The county paid $1 million for 6.5 acres on Southwest 211th Street, next to the South Miami-Dade Government Center and across from Cutler Ridge Mall. The area is well served by access to US 1, the Florida Turnpike and public transportation.
The new arts center "will be part of the complex of government buildings which includes a regional library and fire and police stations, so the idea that we had was that it would lend itself to a cultural village theme," Mr. Spring said.
One large building will contain a 1,000-seat theater, office space and dressing rooms, while an "activities" building, separate but connected by walkways, will house rehearsal spaces, classrooms and meeting spaces.
The center will have "virtually everything you would want," from the orchestra pit to the big stage, Mr.
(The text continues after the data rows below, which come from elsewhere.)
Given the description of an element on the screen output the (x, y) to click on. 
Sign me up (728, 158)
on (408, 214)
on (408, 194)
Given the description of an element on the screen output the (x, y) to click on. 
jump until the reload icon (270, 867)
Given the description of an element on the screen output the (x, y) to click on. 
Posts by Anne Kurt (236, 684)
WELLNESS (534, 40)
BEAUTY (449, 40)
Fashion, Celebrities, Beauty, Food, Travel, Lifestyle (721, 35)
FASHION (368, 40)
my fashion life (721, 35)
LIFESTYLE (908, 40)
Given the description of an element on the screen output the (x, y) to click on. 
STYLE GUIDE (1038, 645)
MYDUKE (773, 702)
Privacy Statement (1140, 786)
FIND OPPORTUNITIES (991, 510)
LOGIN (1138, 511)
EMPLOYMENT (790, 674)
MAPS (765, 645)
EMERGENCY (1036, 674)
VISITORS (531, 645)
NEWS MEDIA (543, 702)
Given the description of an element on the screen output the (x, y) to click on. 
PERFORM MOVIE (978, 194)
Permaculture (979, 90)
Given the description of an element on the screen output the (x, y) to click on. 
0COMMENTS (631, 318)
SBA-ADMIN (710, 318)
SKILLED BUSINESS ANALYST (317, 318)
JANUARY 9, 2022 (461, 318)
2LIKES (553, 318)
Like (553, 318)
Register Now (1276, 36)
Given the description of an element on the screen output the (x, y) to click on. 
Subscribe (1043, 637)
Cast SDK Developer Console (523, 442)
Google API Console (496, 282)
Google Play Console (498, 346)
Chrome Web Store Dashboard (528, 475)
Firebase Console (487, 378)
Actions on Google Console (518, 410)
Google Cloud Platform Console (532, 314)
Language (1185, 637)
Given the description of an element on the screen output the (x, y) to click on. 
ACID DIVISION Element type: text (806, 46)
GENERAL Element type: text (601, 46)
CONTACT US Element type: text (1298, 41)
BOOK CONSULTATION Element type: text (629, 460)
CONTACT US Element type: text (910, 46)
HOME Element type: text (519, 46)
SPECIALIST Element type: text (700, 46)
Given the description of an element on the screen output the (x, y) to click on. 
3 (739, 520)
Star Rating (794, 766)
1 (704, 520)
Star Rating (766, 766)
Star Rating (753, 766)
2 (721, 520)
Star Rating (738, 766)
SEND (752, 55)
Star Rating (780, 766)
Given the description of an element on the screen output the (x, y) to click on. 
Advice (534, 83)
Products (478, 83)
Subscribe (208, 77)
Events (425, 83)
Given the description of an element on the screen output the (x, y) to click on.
Spring said. "It’ll be a very sophisticated space" that will lend itself to many performing arts venues, from live theater to ballet to symphony concerts.
The architect is Arquitectonica, a firm known for its unusual use of space and form.
"It’s a wonderful project and the design is truly exciting," Mr. Spring said. "It’s a facility for a community that hasn’t had a cultural facility at all."
While downtown Miami has the Gusman Center, Miami Beach has the Colony Theater, North Dade has the Caleb Auditorium and Little Havana has the Manuel Artime Theater, "the folks in far South Dade have not had anything," Mr. Spring said last year. "This center will bring south Miami-Dade into the 21st century."
Now that the center is drawing closer to being a reality, "We have an absolutely amazing design and the building the community really dreamed about," Mr. Spring said.
"There was a standing-room-only crowd and the response was overwhelmingly positive," at a town hall meeting last summer, Mr. Spring said. "I had a person come up to me tears in their eyes, thanking us for doing this is the community in the aftermath of Hurricane Andrew."
Arquitectonica "is an exciting, adventurous firm and most people perceive this as a conservative community," he said. "The building meets all needs of their needs and does all the great thing we promised the community it would."
He praised county commissioners. "This could not have happened without the mayor and county commissioners [Dennis] Moss and [Katy] Sorensen, who represent this district. They attended every town meeting and even some of the design meetings and were very supportive without interfering. They have been great with us."